*
 

A primeira-ministra do Reino Unido, Theresa May, comentou nesta segunda-feira (9/4) as reportagens sobre um “ataque bárbaro” com armas químicas na Síria, resultando na morte de civis inocentes, muitos deles, crianças. Ela lembrou que o Reino Unido condena o uso desse tipo de armamento em qualquer circunstância e pediu uma investigação sobre o episódio de sábado (7).

“Caso confirmado, esse é mais um exemplo da brutalidade do regime de [Bashar al-]Assad e descarado descaso com seu próprio povo e com suas obrigações legais de não usar essas armas”, afirmou May, durante entrevista coletiva na Dinamarca. “Se eles forem considerados os autores, o regime e seus apoiadores – incluindo a Rússia – precisam ser responsabilizados.”

May disse que, nos últimos anos, vários vetos da Rússia na Organização das Nações Unidas permitiram o desrespeito a essas regras.

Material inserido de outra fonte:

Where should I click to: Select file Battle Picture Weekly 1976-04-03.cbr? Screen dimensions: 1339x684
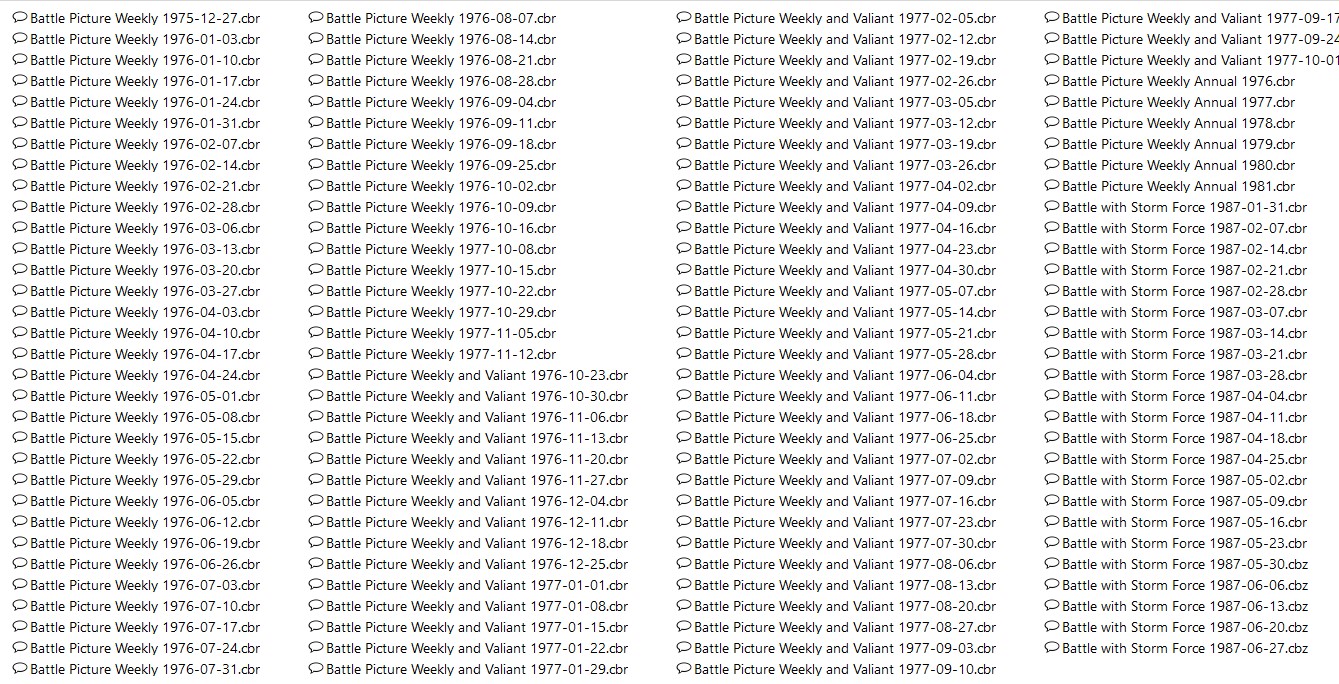145,312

Moscou ainda retirou mecanismos que permitem investigação e responsabilização sobre ataques com armas químicas na Síria, afirmou a premiê. “Isso precisa acabar.”

Ele disse que trabalhará de perto com seus aliados, inclusive no Conselho de Segurança da ONU, para garantir o fortalecimento do ímpeto da comunidade internacional para lidar com os responsáveis por realizar esses “ataques bárbaros”.

May ainda agradeceu o apoio do governo dinamarquês nas recentes tensões entre Londres e Moscou. O governo dela expulsou dezenas de diplomatas russos, após concluir que o regime do país teve responsabilidade por um ataque contra um ex-espião, Sergei Skripal, e sua filha, Yulia, na Inglaterra. A Rússia respondeu na mesma moeda, expulsando diplomatas britânicos. Vários países da Europa e os EUA tomaram o lado britânico no caso e também mandaram representantes russos embora.